C´est peut-être pour ça qu´une fois de plus, on est accueillis comme des rois. Guli et sa fille nous apportent quantité de plats: ragoût de viande et légumes, sauce à la tomate et à l´ail, cerises et abricots au sirop, yaourt, pain fait maison. On n´a pas très faim, on vient juste de manger! Et eux ne mangent pas, ils ont probablement déjà dîné. On revoit Bachtior le lendemain matin. Il a dessoûlé et est à nouveau très sympa. Toute la famille est déçue de nous voir déjà partir mais cette histoire d´enregistrement nous stresse toujours. Le boulanger nous raccompagne jusqu´à la route et en profite pour nous montrer où il travaille. De grands plateaux sont couverts de boules de pâte prêtes à être collées au mur du tandoor, un four circulaire. Au passage, on dit aussi au revoir à la gentille dame du restaurant.

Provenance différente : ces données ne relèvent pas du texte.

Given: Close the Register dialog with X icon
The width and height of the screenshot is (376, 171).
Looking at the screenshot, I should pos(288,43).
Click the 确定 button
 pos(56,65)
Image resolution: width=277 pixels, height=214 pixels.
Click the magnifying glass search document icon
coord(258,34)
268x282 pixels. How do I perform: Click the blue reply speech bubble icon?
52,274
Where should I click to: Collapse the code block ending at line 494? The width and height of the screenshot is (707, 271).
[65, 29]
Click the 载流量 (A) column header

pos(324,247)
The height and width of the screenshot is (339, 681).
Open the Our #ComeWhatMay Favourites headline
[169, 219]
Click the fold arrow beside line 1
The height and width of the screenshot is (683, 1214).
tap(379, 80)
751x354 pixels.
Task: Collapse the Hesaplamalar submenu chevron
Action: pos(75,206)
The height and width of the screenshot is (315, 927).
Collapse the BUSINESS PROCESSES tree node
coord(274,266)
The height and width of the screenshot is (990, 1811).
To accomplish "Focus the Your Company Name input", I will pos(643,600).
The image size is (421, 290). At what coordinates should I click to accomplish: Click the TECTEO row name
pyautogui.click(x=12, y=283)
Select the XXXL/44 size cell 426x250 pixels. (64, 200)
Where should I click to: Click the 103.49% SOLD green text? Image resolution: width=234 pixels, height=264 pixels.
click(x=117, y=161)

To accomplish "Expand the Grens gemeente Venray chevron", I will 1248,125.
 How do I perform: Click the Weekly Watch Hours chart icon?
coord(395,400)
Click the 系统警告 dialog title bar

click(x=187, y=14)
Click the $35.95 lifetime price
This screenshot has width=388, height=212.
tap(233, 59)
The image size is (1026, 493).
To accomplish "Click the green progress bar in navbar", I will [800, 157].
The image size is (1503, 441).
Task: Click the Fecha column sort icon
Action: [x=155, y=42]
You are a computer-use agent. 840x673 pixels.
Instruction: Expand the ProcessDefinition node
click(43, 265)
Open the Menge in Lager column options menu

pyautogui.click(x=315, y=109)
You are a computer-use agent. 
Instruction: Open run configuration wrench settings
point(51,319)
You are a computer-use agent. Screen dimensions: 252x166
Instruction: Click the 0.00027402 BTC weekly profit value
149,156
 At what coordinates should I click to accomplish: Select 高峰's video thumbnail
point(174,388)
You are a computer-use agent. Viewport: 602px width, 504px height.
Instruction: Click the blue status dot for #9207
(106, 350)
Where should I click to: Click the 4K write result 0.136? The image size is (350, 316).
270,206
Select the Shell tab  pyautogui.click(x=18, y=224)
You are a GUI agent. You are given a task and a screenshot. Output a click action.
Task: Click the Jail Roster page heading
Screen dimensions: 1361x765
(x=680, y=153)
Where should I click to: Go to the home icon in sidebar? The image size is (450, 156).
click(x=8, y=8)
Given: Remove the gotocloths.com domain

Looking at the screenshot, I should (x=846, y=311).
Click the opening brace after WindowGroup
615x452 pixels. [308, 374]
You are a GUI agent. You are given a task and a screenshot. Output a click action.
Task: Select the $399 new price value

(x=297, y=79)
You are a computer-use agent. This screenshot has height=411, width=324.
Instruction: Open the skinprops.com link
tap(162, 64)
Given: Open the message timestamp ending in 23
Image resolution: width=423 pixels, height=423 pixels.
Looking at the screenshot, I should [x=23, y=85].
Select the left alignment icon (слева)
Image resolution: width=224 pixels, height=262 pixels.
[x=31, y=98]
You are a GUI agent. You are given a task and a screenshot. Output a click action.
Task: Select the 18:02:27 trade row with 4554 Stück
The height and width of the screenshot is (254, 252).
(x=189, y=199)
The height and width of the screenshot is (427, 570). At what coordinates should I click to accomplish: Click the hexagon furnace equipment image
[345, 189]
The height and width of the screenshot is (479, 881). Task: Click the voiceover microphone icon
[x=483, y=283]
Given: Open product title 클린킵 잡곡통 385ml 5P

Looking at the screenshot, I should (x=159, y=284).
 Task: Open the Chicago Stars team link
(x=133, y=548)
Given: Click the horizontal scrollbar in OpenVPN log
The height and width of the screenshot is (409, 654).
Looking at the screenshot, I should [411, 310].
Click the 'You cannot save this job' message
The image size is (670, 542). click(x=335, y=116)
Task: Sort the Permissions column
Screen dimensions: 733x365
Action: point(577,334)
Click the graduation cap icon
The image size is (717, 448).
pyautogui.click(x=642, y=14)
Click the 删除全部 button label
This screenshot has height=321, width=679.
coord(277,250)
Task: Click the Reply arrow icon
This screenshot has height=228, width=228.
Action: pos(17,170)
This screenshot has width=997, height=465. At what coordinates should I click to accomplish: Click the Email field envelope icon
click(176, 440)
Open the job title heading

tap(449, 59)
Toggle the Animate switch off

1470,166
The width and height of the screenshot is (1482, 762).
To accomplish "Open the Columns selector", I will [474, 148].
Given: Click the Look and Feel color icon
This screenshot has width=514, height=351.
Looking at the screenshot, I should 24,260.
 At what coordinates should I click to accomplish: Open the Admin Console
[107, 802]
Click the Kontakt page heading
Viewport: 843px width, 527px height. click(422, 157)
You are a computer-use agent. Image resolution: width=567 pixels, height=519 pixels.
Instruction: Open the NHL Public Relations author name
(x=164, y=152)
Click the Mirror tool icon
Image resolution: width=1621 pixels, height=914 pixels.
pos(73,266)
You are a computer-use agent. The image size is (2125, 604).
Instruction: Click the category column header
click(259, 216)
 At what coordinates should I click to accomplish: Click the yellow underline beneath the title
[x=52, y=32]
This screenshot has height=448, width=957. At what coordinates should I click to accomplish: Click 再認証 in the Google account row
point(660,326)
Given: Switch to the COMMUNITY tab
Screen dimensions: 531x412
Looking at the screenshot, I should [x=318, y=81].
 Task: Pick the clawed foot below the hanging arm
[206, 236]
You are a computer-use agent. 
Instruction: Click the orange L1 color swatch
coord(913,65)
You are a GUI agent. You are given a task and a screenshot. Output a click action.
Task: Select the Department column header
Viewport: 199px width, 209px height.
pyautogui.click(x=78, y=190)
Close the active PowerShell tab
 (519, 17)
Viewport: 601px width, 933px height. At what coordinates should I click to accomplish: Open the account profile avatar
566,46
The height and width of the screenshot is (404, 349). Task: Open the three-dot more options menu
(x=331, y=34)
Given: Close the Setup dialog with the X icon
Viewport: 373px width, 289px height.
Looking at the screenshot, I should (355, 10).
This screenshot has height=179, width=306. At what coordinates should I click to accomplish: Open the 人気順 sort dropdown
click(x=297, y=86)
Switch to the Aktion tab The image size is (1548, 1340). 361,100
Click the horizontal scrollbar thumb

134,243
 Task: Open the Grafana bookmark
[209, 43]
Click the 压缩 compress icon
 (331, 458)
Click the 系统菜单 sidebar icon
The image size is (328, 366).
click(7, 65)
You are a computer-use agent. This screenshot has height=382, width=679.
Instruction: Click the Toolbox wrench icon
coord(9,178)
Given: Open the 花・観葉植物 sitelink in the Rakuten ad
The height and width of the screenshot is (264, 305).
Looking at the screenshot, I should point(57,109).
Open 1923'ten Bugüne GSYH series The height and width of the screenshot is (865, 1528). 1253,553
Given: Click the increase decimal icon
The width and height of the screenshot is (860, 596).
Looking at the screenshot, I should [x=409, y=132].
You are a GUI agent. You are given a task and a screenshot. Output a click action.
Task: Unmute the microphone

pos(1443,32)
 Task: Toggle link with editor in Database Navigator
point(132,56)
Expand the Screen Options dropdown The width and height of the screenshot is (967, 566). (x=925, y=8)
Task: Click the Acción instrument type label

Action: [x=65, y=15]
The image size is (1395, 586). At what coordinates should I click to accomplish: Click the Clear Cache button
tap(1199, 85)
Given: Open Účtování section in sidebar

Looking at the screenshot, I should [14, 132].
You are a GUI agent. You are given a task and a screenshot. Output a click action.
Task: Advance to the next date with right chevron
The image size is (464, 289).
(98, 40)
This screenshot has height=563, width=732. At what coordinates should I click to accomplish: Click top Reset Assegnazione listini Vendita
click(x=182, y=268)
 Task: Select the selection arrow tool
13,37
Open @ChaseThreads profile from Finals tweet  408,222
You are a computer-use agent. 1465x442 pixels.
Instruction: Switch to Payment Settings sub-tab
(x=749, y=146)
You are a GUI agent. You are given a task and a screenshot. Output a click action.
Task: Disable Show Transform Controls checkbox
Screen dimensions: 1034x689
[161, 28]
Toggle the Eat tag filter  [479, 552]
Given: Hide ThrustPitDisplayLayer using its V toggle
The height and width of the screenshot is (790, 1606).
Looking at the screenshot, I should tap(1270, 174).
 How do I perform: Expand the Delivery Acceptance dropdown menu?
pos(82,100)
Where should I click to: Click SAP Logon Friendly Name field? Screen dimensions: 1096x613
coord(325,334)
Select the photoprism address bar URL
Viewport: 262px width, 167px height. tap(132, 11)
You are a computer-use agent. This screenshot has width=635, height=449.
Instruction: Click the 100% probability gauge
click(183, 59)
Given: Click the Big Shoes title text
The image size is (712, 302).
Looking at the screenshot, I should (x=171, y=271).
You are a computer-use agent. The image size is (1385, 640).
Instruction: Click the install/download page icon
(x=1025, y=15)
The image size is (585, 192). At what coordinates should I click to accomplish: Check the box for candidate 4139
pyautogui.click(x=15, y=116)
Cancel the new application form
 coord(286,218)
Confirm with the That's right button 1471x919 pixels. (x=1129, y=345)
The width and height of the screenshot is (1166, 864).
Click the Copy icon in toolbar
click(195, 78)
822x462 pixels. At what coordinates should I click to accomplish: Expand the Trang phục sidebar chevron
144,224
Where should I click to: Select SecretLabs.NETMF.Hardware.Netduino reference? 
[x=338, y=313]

Les gens ici nous semblent avoir une vie plus agréable que bien des gens en France! Ils habitent des maisons qui feraient rêver les Français. Dans les villages, ce sont des petites fermes qui leur permettent de vivre en semi-autarcie. Les hommes travaillent (Bachtior est ingénieur dans une compagnie de gaz). Les femmes restent à la maison, s´occupent de la ferme, font le pain, le yaourt, les confitures et les repas. A Boukhara, une marchande de souvenirs nous raconte qu´elle vit dans une maison de 600 m², une taille normale pour elle. Elle tombe des nues quand on lui dit que beaucoup de Français vivent dans 60 m²! La plupart des gens se plaignent quand même du coût de la vie, tout comme en France et dans tous les autres pays qu´on a traversé. Cette marchande préfère par exemple faire son pain elle-même. Sa famille consomme quatre pains par jour et à 800 soms le pain (50 cts d´euro), elle ne s´en sortirait pas. Bizarrement, les professions d´élite comme docteur ou professeur sont très mal rémunérées. Marchand de souvenirs rapporte bien plus! On en a eu la preuve quand le docteur de Boukhara nous a présenté sa note: 3 euros pour deux visites à des heures tardive et matinale!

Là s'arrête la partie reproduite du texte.